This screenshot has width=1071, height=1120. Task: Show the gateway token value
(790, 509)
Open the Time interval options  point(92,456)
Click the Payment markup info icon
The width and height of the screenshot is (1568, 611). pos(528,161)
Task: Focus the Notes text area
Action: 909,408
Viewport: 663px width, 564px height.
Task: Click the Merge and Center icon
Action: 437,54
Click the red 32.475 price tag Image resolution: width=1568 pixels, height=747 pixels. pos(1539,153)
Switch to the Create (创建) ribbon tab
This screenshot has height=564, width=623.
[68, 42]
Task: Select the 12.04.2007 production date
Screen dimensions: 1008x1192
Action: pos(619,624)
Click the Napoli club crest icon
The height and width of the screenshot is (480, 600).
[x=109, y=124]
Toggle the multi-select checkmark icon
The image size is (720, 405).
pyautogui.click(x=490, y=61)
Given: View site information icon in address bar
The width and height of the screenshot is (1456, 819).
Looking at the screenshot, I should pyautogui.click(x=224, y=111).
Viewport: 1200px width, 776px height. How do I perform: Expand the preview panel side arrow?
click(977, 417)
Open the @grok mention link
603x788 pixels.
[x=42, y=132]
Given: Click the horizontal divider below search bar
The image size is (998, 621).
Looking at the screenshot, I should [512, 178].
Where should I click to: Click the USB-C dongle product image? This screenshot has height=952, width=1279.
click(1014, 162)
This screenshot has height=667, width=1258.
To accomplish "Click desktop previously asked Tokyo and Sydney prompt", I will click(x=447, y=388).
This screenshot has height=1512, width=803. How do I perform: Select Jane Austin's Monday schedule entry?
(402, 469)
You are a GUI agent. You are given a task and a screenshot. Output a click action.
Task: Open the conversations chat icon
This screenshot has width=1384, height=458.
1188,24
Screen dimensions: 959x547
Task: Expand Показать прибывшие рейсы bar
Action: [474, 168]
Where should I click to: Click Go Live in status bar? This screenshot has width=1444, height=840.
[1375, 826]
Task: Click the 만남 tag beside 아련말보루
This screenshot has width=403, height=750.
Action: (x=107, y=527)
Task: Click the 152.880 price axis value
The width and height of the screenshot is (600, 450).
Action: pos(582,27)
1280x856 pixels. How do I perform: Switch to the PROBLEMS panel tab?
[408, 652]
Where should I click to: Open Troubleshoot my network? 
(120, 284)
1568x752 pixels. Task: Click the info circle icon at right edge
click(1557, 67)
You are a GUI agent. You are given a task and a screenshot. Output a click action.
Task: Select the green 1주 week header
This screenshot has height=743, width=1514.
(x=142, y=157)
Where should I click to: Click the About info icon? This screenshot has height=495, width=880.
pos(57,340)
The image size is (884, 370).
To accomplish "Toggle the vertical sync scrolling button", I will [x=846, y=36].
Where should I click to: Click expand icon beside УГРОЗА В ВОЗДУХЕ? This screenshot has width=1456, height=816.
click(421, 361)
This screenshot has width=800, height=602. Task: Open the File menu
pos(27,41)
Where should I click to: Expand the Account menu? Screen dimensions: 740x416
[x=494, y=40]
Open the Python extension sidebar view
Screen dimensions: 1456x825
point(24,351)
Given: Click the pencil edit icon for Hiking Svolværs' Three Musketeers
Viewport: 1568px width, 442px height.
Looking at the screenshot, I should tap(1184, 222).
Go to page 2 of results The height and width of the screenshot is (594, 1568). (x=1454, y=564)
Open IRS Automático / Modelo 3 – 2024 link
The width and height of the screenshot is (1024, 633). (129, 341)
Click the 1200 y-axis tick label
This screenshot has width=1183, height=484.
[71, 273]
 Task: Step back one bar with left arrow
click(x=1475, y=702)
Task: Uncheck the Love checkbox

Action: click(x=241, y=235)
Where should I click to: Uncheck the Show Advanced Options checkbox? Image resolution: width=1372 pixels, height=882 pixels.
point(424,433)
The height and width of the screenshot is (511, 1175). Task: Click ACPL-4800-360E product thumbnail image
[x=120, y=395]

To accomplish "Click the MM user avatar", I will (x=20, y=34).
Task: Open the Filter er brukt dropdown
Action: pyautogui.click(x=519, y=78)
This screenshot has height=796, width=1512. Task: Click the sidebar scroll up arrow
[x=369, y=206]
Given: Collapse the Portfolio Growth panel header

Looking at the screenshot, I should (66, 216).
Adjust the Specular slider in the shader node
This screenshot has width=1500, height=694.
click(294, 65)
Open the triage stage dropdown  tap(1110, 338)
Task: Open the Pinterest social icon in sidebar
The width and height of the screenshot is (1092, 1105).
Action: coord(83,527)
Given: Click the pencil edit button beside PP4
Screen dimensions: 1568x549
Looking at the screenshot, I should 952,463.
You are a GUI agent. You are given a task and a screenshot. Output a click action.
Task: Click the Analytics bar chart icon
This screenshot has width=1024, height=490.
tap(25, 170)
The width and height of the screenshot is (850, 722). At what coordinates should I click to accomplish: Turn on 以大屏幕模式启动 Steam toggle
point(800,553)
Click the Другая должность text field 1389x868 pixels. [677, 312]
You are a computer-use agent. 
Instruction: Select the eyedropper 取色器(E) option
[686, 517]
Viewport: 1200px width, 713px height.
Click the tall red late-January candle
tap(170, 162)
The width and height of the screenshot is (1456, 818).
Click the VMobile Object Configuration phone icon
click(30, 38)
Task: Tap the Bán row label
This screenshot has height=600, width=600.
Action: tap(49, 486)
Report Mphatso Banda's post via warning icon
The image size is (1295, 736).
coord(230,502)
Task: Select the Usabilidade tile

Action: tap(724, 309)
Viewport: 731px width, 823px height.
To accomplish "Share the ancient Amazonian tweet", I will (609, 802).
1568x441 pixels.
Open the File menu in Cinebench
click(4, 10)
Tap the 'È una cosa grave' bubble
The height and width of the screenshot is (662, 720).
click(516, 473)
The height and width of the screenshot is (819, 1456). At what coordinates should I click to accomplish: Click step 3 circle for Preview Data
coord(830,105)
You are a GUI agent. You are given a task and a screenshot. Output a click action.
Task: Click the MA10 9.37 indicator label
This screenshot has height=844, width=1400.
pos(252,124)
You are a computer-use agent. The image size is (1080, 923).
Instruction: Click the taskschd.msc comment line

— Instruction —
Show each line of the entries above that contains the string "circle", treating uppercase and lowercase as different.

— Exercise output —
1568x752 pixels. Task: Click the info circle icon at right edge
The height and width of the screenshot is (819, 1456). At what coordinates should I click to accomplish: Click step 3 circle for Preview Data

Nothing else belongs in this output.